Word for word, transcribe the lines from the one containing "The height and width of the screenshot is (630, 1200)." through the end of the entries, both included, and nothing else.

[Extracted data entries]
###
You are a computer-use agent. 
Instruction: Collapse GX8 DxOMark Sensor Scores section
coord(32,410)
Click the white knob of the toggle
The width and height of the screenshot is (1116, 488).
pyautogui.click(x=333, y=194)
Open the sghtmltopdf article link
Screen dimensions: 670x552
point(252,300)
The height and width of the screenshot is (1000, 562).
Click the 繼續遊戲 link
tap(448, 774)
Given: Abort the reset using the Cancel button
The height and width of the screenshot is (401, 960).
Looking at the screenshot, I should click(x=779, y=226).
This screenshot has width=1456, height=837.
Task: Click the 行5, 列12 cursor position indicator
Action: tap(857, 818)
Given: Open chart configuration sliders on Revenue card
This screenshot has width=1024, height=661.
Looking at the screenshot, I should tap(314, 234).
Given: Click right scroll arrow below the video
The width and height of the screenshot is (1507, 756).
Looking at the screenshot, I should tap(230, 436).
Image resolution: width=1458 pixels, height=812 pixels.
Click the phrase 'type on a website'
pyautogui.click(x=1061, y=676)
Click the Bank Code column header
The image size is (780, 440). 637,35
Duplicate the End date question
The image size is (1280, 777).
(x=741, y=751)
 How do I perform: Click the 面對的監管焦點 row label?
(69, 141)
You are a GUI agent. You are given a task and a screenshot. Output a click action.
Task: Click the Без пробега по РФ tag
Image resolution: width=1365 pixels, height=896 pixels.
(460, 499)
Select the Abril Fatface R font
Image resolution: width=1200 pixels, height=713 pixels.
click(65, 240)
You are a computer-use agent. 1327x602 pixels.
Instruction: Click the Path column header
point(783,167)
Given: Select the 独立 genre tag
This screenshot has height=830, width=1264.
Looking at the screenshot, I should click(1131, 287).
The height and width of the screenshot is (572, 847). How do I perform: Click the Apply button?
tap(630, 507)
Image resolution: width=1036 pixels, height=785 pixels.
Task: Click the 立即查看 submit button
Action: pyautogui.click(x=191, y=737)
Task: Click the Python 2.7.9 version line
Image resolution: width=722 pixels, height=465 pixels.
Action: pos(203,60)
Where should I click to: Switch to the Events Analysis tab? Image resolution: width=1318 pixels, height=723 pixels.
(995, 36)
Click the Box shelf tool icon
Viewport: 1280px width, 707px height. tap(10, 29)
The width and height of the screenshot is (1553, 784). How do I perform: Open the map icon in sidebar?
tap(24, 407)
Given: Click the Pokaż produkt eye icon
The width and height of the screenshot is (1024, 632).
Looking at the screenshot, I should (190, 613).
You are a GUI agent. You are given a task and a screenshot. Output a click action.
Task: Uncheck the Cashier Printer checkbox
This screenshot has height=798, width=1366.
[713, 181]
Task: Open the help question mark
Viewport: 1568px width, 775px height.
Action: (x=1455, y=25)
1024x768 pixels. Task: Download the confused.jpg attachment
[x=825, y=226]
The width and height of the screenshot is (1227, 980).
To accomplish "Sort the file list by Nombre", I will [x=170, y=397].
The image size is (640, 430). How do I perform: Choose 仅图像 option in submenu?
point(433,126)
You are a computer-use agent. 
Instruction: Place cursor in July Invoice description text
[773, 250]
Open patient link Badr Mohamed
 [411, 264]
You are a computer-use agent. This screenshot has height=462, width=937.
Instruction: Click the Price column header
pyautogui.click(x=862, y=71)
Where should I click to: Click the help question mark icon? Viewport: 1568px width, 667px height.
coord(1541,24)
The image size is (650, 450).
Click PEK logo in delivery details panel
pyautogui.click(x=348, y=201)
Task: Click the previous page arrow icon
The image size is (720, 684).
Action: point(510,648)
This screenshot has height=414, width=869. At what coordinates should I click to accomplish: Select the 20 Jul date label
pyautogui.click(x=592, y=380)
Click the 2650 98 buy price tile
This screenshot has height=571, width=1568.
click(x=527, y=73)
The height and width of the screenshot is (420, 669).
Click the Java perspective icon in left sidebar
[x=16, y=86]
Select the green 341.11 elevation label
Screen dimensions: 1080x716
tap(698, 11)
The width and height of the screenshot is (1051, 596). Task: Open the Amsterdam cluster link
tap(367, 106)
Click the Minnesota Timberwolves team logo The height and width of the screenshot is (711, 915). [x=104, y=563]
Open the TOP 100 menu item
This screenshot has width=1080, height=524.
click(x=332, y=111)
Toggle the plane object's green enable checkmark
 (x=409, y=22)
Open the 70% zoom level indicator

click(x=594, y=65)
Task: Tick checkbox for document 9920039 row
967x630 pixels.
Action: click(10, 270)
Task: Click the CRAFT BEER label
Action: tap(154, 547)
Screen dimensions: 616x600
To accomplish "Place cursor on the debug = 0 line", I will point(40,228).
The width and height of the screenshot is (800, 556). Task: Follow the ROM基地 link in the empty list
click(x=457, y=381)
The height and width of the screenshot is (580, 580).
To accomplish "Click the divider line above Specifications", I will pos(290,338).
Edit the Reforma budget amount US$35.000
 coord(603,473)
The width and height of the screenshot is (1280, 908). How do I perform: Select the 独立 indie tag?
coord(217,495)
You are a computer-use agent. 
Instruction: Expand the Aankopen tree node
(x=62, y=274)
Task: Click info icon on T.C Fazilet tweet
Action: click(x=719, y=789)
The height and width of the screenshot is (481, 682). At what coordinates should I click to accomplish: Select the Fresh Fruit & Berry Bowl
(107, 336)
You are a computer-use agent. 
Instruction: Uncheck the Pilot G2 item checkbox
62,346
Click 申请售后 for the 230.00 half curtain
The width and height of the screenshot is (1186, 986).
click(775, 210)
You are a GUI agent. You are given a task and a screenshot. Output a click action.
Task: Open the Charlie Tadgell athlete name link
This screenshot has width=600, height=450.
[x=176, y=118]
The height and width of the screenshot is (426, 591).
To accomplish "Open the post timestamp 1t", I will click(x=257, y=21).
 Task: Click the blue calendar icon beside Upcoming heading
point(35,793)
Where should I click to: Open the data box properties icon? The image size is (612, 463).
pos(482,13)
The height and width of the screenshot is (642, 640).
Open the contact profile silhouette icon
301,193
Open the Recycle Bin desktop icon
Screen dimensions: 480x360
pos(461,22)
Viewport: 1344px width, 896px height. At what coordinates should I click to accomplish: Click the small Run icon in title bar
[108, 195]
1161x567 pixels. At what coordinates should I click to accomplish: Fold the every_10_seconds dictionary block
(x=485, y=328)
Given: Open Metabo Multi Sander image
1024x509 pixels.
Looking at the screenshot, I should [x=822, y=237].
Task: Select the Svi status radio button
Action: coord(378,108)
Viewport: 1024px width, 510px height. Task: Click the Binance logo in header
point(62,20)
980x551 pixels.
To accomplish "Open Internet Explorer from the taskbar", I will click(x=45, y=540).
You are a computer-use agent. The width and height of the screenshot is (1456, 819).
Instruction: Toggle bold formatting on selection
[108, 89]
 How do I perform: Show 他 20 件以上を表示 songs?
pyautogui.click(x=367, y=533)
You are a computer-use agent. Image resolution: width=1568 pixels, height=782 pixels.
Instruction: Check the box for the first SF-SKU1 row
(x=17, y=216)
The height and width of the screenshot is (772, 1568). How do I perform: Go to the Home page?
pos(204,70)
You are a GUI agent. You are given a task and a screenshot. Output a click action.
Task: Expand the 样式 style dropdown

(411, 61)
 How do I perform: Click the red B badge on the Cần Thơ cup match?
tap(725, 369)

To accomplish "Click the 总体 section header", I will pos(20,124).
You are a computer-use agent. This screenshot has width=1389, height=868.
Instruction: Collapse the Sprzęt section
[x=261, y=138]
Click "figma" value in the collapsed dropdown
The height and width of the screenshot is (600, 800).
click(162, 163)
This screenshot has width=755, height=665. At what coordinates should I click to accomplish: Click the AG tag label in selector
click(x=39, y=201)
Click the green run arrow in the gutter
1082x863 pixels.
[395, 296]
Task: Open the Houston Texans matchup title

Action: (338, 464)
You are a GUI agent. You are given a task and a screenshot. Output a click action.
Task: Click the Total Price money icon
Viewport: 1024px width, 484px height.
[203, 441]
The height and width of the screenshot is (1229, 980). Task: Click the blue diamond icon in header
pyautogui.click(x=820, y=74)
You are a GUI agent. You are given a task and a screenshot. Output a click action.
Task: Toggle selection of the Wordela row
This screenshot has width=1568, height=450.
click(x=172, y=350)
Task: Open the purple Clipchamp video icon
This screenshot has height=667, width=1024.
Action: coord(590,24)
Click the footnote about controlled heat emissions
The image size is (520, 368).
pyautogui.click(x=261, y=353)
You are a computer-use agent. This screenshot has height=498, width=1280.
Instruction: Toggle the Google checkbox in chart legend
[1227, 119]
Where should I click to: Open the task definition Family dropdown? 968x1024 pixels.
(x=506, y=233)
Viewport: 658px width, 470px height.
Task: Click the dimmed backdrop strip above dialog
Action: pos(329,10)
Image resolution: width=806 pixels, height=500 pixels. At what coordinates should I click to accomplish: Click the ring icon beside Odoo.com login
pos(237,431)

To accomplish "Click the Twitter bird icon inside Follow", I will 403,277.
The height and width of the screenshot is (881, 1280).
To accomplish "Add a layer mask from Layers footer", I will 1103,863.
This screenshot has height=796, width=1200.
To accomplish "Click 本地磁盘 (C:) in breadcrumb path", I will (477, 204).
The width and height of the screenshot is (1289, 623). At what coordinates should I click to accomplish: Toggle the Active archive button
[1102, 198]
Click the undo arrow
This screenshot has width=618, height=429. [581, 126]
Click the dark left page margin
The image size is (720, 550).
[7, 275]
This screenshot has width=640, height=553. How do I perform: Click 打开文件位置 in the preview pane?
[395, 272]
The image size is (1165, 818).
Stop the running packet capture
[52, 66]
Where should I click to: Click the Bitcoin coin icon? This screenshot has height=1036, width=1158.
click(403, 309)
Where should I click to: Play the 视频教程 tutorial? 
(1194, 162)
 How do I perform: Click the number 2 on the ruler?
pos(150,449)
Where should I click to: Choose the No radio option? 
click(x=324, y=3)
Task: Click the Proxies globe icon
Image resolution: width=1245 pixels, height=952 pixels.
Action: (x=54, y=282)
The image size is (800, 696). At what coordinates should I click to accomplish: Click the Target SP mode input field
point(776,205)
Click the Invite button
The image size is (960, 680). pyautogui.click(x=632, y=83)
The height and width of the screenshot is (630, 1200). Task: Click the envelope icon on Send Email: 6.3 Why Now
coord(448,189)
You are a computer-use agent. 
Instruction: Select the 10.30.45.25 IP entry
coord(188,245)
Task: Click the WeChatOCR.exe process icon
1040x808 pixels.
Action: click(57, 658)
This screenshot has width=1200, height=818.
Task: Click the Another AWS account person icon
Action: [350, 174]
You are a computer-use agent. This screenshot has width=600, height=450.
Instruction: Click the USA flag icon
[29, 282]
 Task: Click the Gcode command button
###
> Reply:
The height and width of the screenshot is (630, 1200). Task: Click the envelope icon on Send Email: 6.3 Why Now
coord(448,189)
You are a computer-use agent. 
Instruction: Select the 10.30.45.25 IP entry
coord(188,245)
Task: Click the WeChatOCR.exe process icon
1040x808 pixels.
Action: click(57, 658)
This screenshot has width=1200, height=818.
Task: Click the Another AWS account person icon
Action: [350, 174]
You are a computer-use agent. This screenshot has width=600, height=450.
Instruction: Click the USA flag icon
[29, 282]
 Task: Click the Gcode command button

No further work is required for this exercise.